World’s first blood tests that detect and locate cancer
 
Just as there is a global race among immunotherapists to enhance cancer treatment, so there is a parallel race among bioengineers to speed up and improve the detection of cancer. Such races are important because nearly half of all cancer sufferers are diagnosed late, when their tumors have already metastasized: 30% to 40% of cancer deaths could be prevented by early detection and treatment.
 
Here we describe advances in blood tests - “liquid biopsies” - which can simultaneously detect cancer early, and identify its tissue of origin. We also, describe the growing commercialization of the technology, and some significant hurdles it still has to be overcome.
 
A costly killer disease

Each year cancer kills more than 8m people worldwide, 0.6m in the US and nearly 0.17m in the UK. Survival rates for pancreatic, liver, lung, ovarian, stomach, uterine and oesophageal cancers are particularly low. A large proportion of people do not know they have cancer, and many primary care doctors fail to detect its early warning signs. According to The Journal of Clinical Oncology, a staggering 44% of some types of cancers are misdiagnosed. A significant proportion of people discover that they have cancer only after presenting a different condition at A&E. Each year, the total cost of cancer to the UK’s exchequer is nearly £20bn. In the US, national spending on cancer is expected to reach US$156bn by 2020. And as populations age so some cancer prevalence rates increase, despite substantial endeavours to reduce the burden of the disease.
  
The UK: a stereotypical case

The UK is indicative of what is happening elsewhere in the developed world with regard to cancer diagnosis and treatment. Epidemiological trends suggest that although progress is being made to fight the disease, much work is still required. Death rates for a number of individual cancer types have declined, but rates for a few cancers have increased.

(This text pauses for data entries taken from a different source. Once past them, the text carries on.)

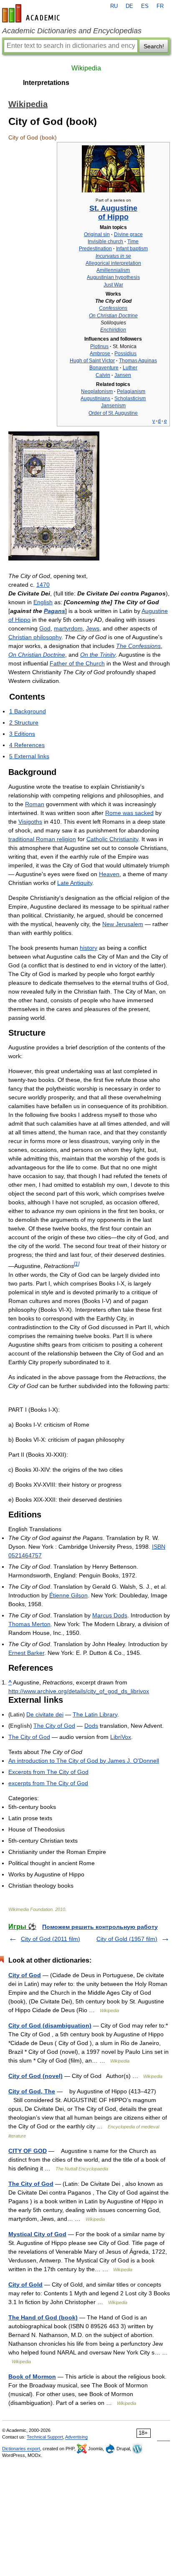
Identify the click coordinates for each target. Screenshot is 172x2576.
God (45, 628)
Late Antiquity (74, 882)
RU (114, 6)
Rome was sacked (129, 813)
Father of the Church (77, 663)
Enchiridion (113, 330)
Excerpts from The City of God (48, 1772)
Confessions (113, 308)
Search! (154, 46)
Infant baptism (132, 249)
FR (160, 6)
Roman (34, 804)
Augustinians (95, 398)
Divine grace (128, 234)
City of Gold (25, 2284)
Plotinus (99, 346)
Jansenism (113, 406)
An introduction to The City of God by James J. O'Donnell (83, 1760)
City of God (24, 1975)
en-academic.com (32, 13)
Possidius (125, 353)
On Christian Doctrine (113, 316)
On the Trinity (98, 654)
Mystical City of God (37, 2234)
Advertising (76, 2436)
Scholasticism (130, 398)
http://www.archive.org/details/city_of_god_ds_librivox (78, 1691)
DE (129, 6)
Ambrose (100, 353)
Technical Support (45, 2436)
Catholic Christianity (112, 839)
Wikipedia (86, 68)
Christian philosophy (34, 637)
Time (133, 241)
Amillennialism (113, 270)
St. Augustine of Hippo (113, 212)
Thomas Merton (29, 1624)
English (43, 602)
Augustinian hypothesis (113, 277)
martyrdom (68, 628)
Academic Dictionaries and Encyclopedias (72, 31)
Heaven (109, 874)
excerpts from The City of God (48, 1783)
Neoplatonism (97, 391)
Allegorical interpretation (113, 263)
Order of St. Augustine (113, 413)
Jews (92, 628)
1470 (43, 584)
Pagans (54, 611)
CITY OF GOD (27, 2150)
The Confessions (138, 646)
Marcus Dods (109, 1615)
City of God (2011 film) (50, 1939)
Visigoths (30, 821)
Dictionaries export (21, 2448)
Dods (91, 1725)
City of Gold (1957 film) (126, 1939)
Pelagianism (131, 391)
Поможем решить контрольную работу (100, 1926)
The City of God (54, 1725)
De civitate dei (44, 1714)
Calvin (103, 375)
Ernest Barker (26, 1652)
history (88, 947)
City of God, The (31, 2091)
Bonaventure (104, 368)
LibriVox (120, 1737)
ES (145, 6)
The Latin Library (95, 1714)
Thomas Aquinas (138, 361)
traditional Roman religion (42, 839)
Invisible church (105, 241)
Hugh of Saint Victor (92, 361)
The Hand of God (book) (43, 2317)
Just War (113, 285)
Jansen (122, 375)
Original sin (97, 234)
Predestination (95, 249)
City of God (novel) (35, 2076)
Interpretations (46, 82)
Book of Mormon (32, 2376)
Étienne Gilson (68, 1595)
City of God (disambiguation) (49, 2025)
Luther (130, 368)
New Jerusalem (122, 924)
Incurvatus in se (113, 256)
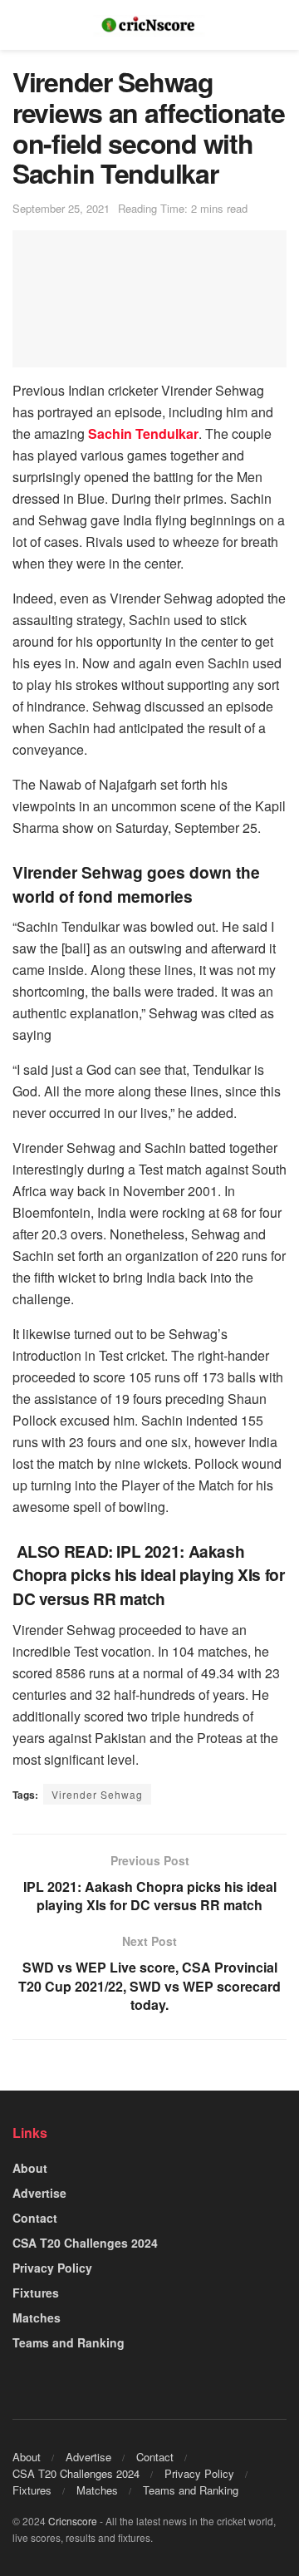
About (29, 2168)
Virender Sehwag (97, 1794)
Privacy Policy (52, 2267)
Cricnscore (72, 2521)
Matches (36, 2317)
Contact (34, 2217)
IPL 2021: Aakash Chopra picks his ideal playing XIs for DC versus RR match (148, 1575)
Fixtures (35, 2292)
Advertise (39, 2192)
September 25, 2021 (61, 208)
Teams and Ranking (68, 2342)
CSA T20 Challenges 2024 (85, 2242)
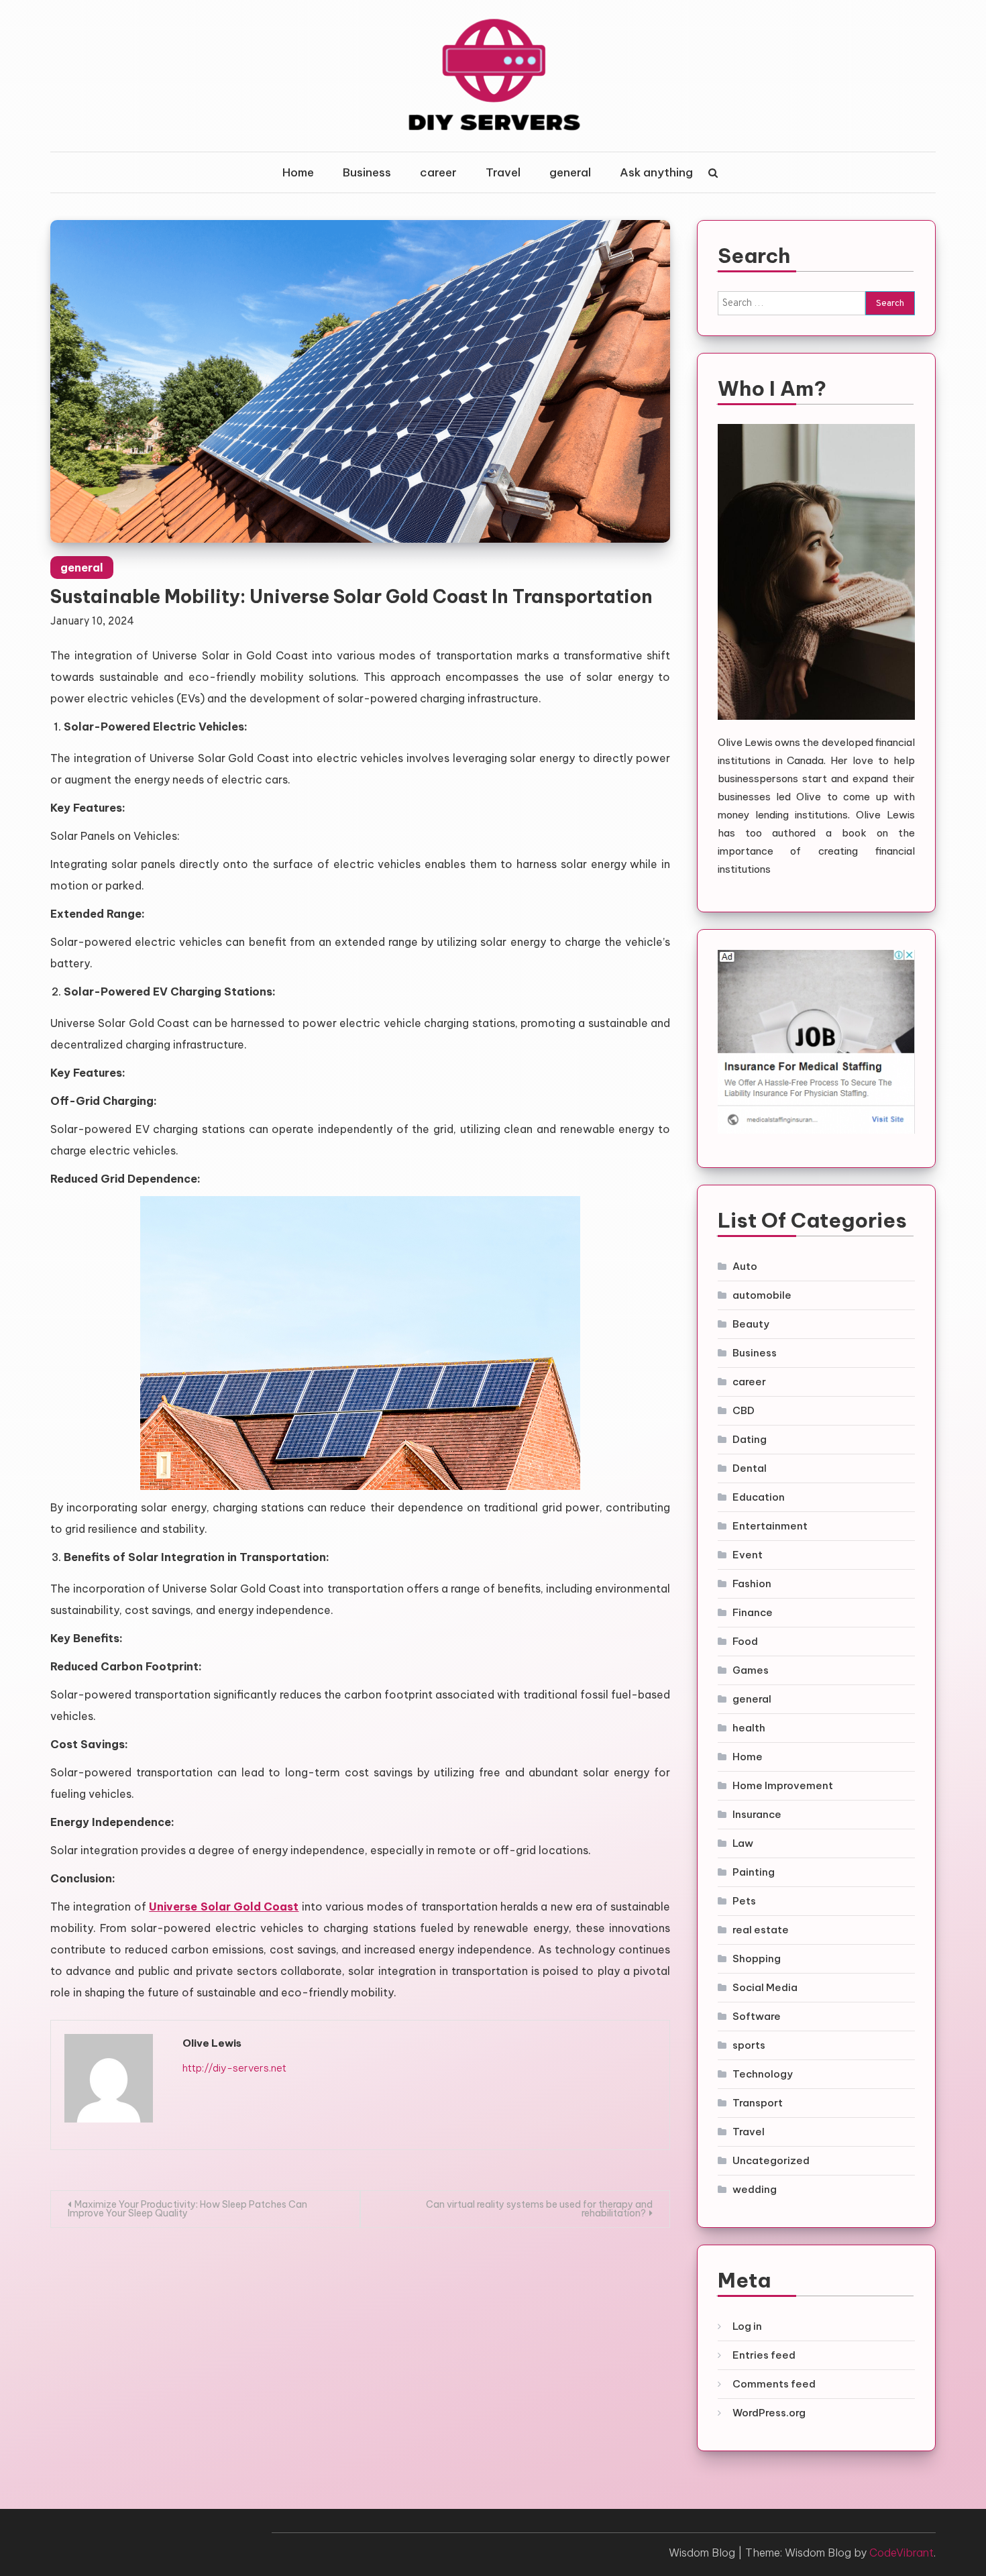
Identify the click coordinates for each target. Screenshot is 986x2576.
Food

Recently, the UK’s Department of Health invested £450m to improve diagnosis, including giving primary care doctors better access to tests such as CT and MRI scans. But each year there are still some 0.17m cancer deaths in the UK, and 1 in 4 British cancer patients are unlikely to live longer than 6 months after diagnosis because they and their doctors have missed early signs of the disease. For example, in the UK only 23% of lung cancer cases are diagnosed early, as are 32% of cases of non-Hodgkin lymphoma, and 44% of ovarian cancer.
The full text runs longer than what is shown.